• Task prompt: Reproduce the part of the entries that opens with the line containing "Click the Market Demand chart title" and closes at the end of the entries, swapping "icon" for "button" and changing nothing else. Leave the pictures out of your answer.

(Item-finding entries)
— Begin —

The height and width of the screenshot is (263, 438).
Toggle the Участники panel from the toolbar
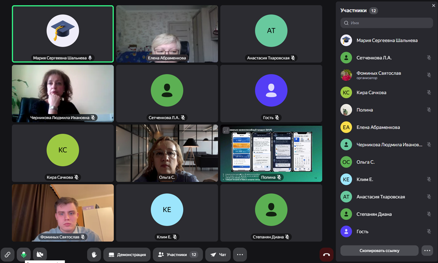[x=177, y=254]
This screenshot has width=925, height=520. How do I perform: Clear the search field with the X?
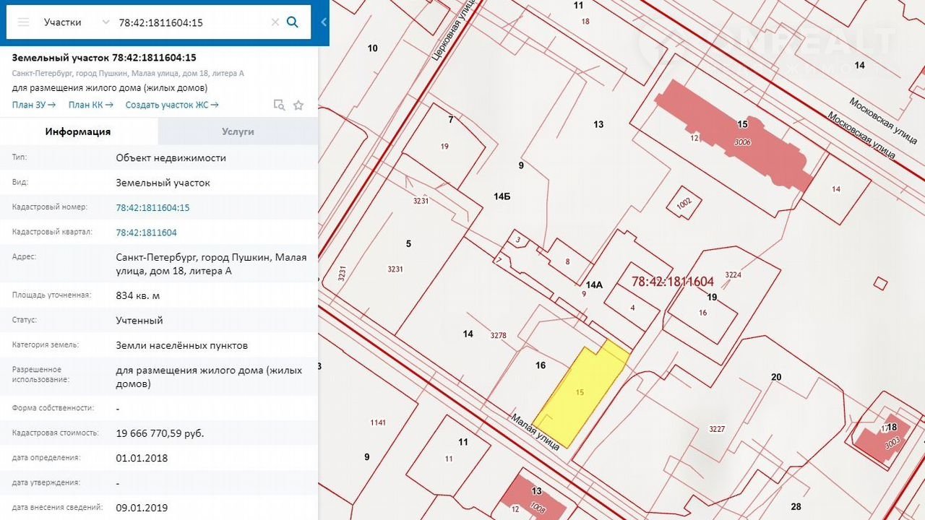point(275,22)
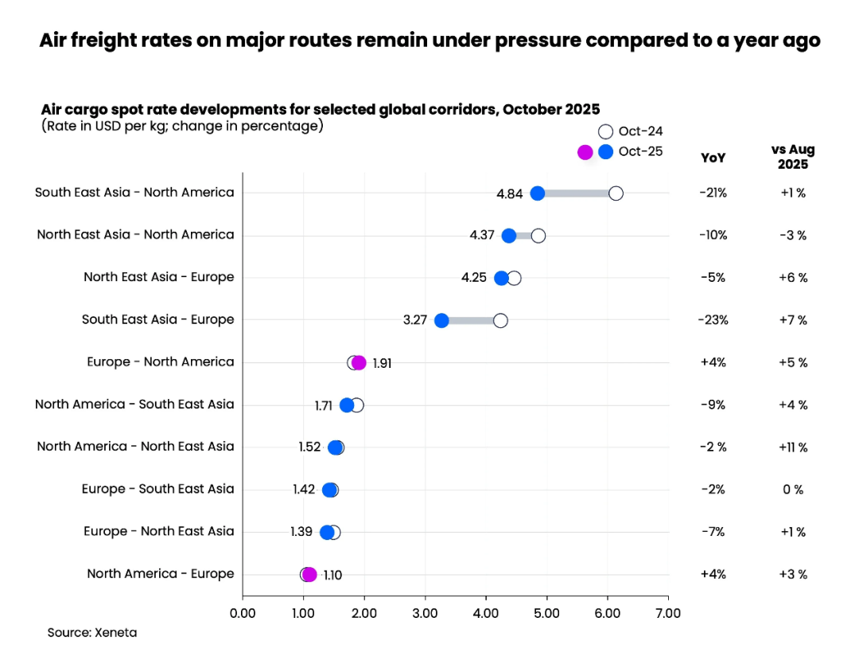
Task: Select the North East Asia - Europe label
Action: [159, 277]
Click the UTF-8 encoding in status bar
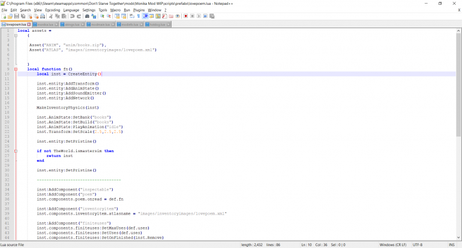The image size is (462, 248). pyautogui.click(x=418, y=244)
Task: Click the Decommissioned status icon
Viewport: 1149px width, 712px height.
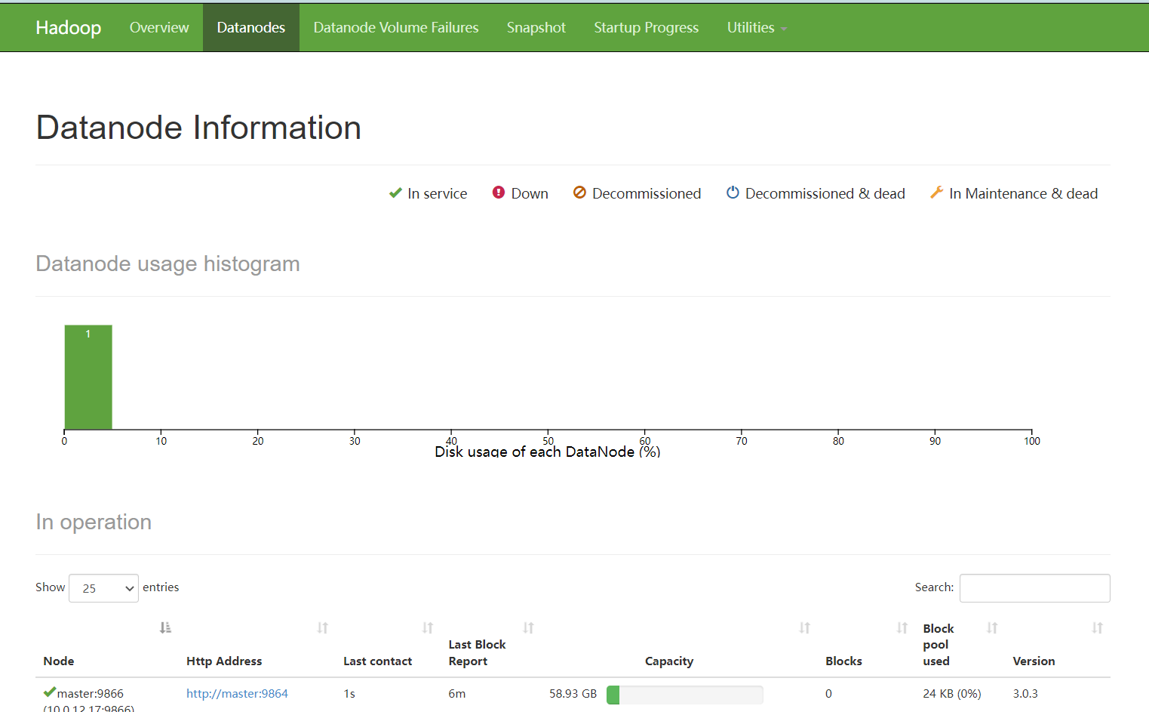Action: pos(579,193)
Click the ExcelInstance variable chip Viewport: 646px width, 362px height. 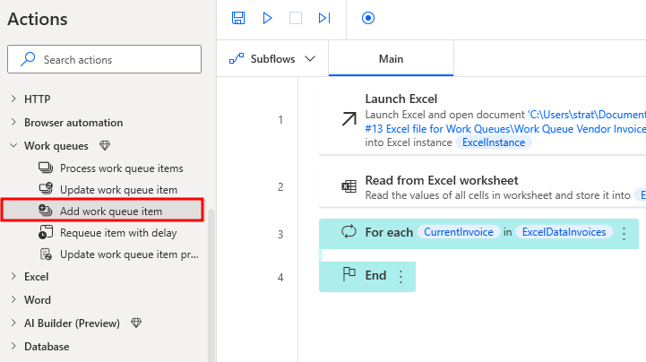(494, 142)
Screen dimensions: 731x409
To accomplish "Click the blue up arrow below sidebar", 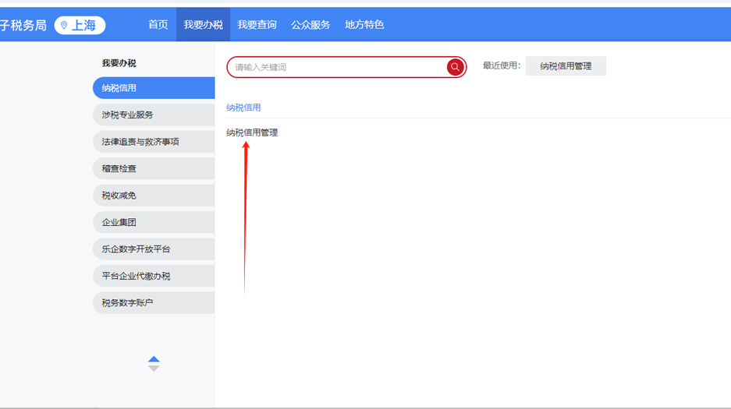I will (154, 359).
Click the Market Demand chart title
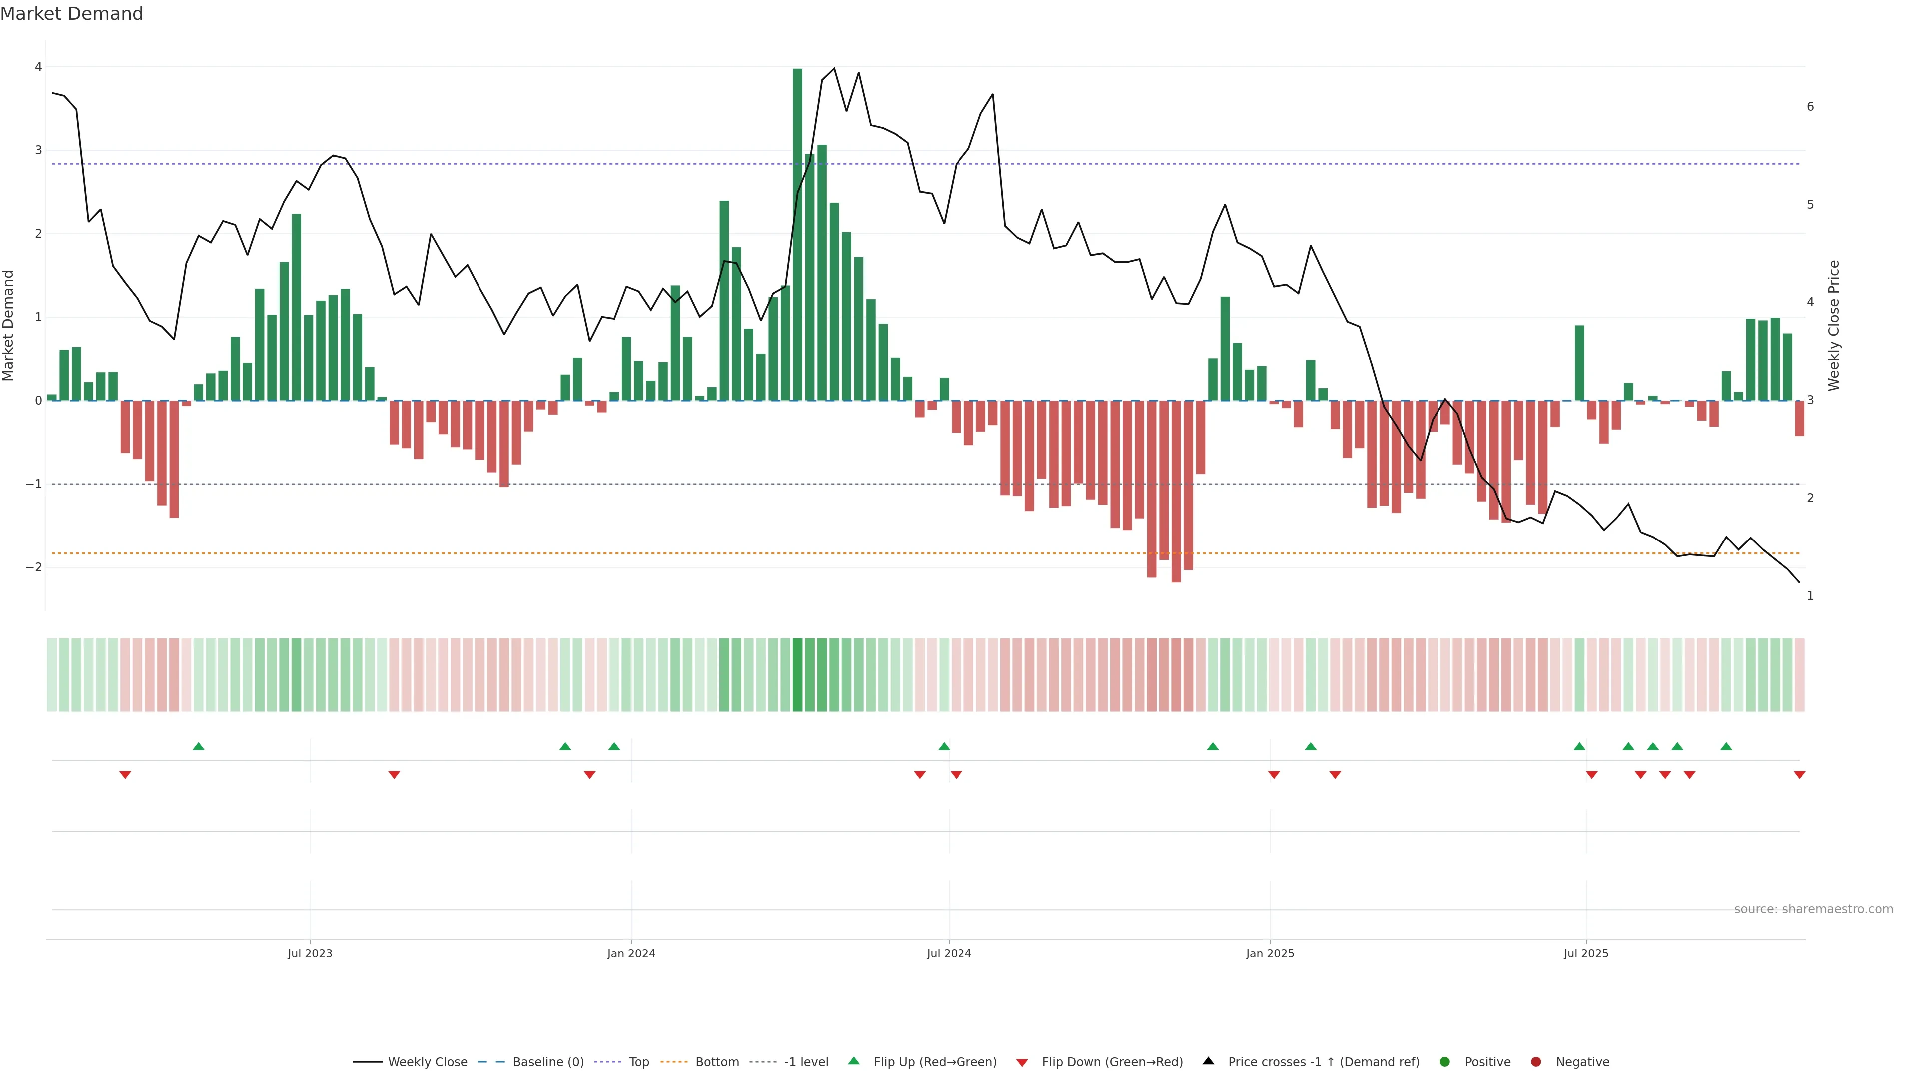 click(x=71, y=14)
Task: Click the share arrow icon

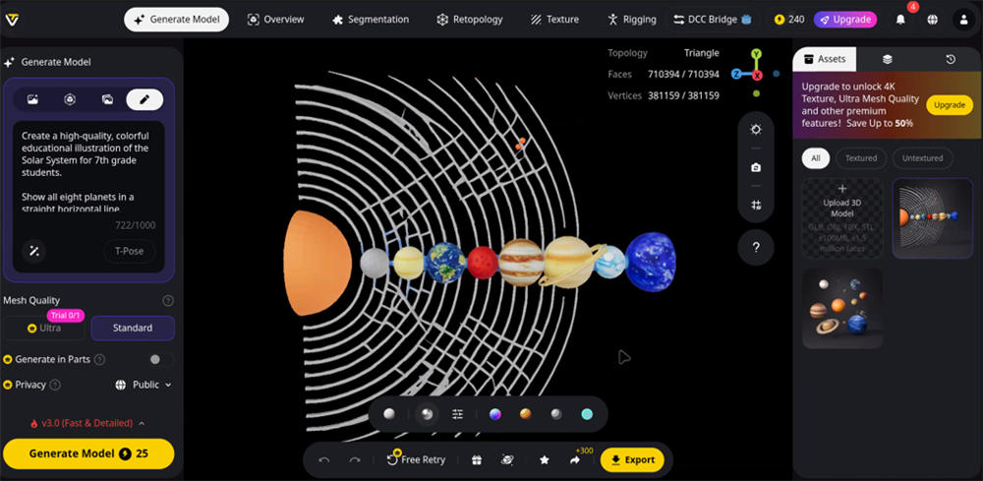Action: 575,459
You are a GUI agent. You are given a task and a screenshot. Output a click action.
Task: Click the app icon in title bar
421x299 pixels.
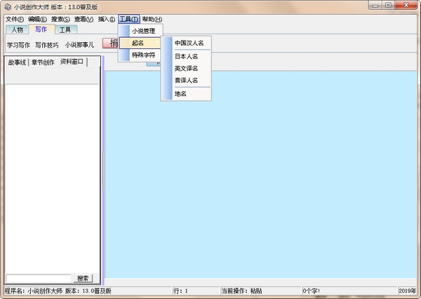[x=7, y=6]
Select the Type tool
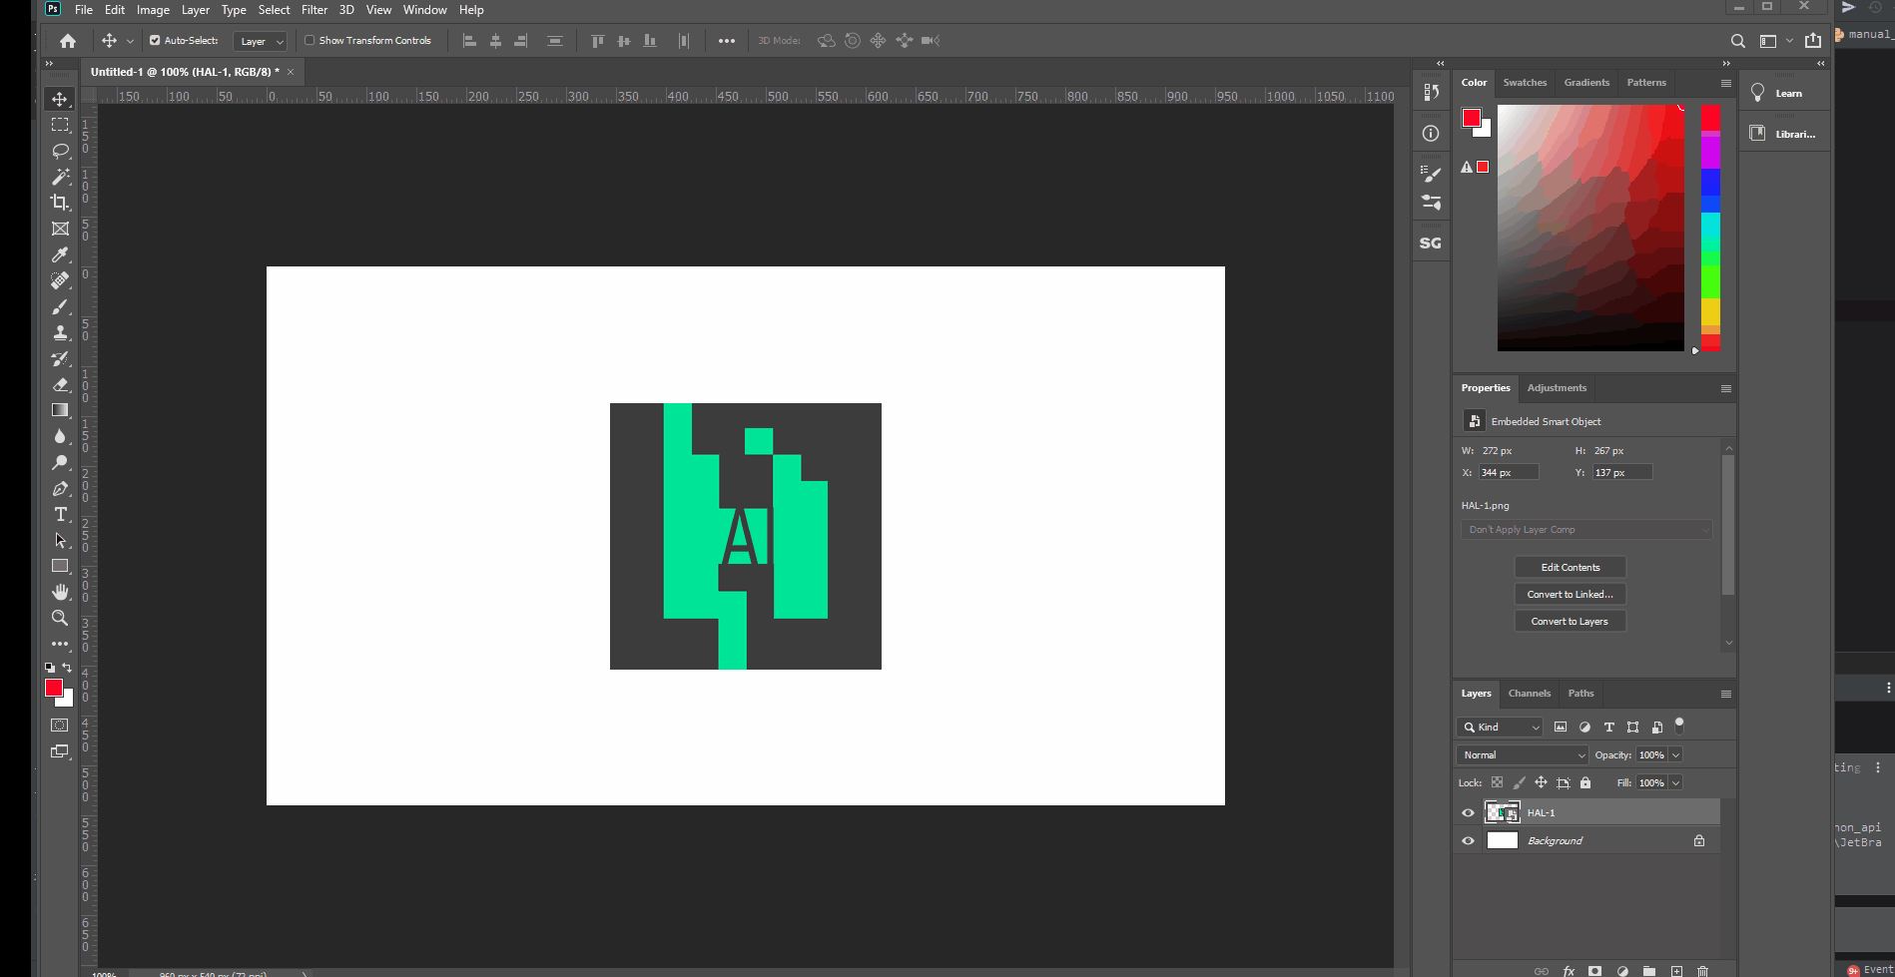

— End —

• The completed task:
Click the Market Demand chart title
 click(x=71, y=14)
Task: Click the share arrow button

Action: 575,459
You are a GUI agent. You are given a task and a screenshot. Output a click action.
Task: Click the app button in title bar
421x299 pixels.
[x=7, y=6]
Select the Type tool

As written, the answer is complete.